▶ **WORK TASK A**
Answer these questions from the article on cinnamon and Parkinson's disease:
(i) Besides depression, what condition was Robin Williams fighting?
(ii) What has cinnamon helped improve in traditional Chinese medicine?
(iii) According to the Rush Medical Center study, what is cinnamon metabolized into?
▶ **WORK TASK B**
Transcribe a passage from the article on cinnamon and Parkinson's disease, starting at the words "Wednesday, 27 Aug" and ending after the words "stop its progression.".

Wednesday, 27 Aug 2014 05:13 PM By Sylvia Booth Hubbard

Americans were shocked and saddened when Robin Williams committed suicide following a long history of depression. Another shock followed; the beloved comic was fighting Parkinson’s disease, a devastating condition that causes tremors and problems walking.
There is no cure for Parkinson’s, but a common spice — cinnamon — may be able to help stop its progression.
Cinnamon has been used for flavoring everything from toothpaste to herbal teas— including mom’s apple pie — and it has been a staple in traditional Chinese medicine for centuries to help improve circulation and digestion. Modern studies are finding even more uses for the versatile spice, including putting the brakes on Parkinson’s disease.
According to studies, cinnamon’s healthy effects may be due to its ability to reduce inflammation and to have antioxidant effects, or that it may fight bacteria. Below are studies that show some of the conditions cinnamon can help combat:
• Parkinson’s disease. A study at Rush Medical Center suggests that cinnamon can reverse changes in the brain seen in Parkinson’s patients. Researchers found that when cinnamon was consumed, it was metabolized into sodium benzoate, which reversed biochemical, cellular, and anatomical changes in the brain. Mice that were fed the spice showed better brain function and motor skills, which are often affected in Parkinson’s patients. “This could potentially be one of the safest approaches to halt disease progression in Parkinson’s patients,” said Floyd A. Davis, professor of neurology at Rush University.

▶ **LISTED ENTRIES**
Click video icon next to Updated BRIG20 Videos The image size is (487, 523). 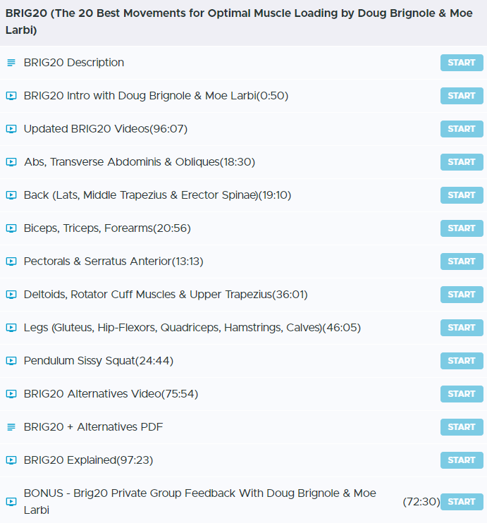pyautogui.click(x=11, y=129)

---

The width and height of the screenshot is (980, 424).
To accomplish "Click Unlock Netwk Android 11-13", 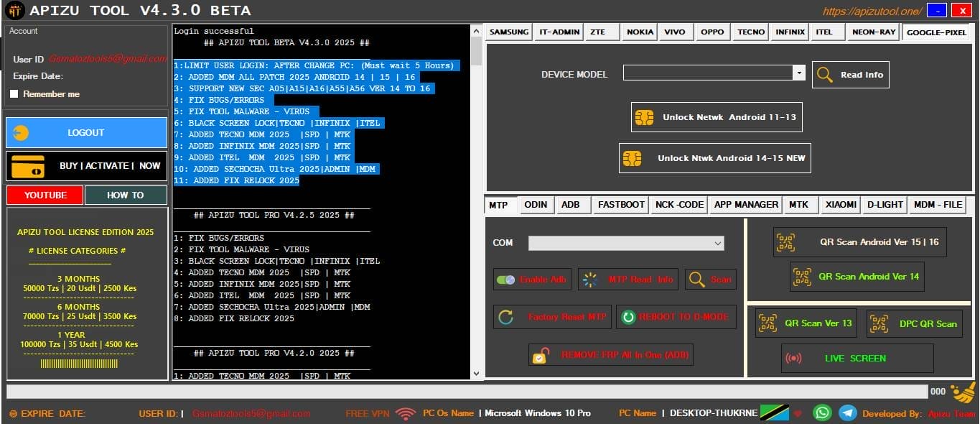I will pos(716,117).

▶ **WRITTEN ANSWER A**
(i) Parkinson's disease
(ii) Circulation and digestion
(iii) Sodium benzoate

▶ **WRITTEN ANSWER B**
Wednesday, 27 Aug 2014 05:13 PM By Sylvia Booth Hubbard

Americans were shocked and saddened when Robin Williams committed suicide following a long history of depression. Another shock followed; the beloved comic was fighting Parkinson’s disease, a devastating condition that causes tremors and problems walking.
There is no cure for Parkinson’s, but a common spice — cinnamon — may be able to help stop its progression.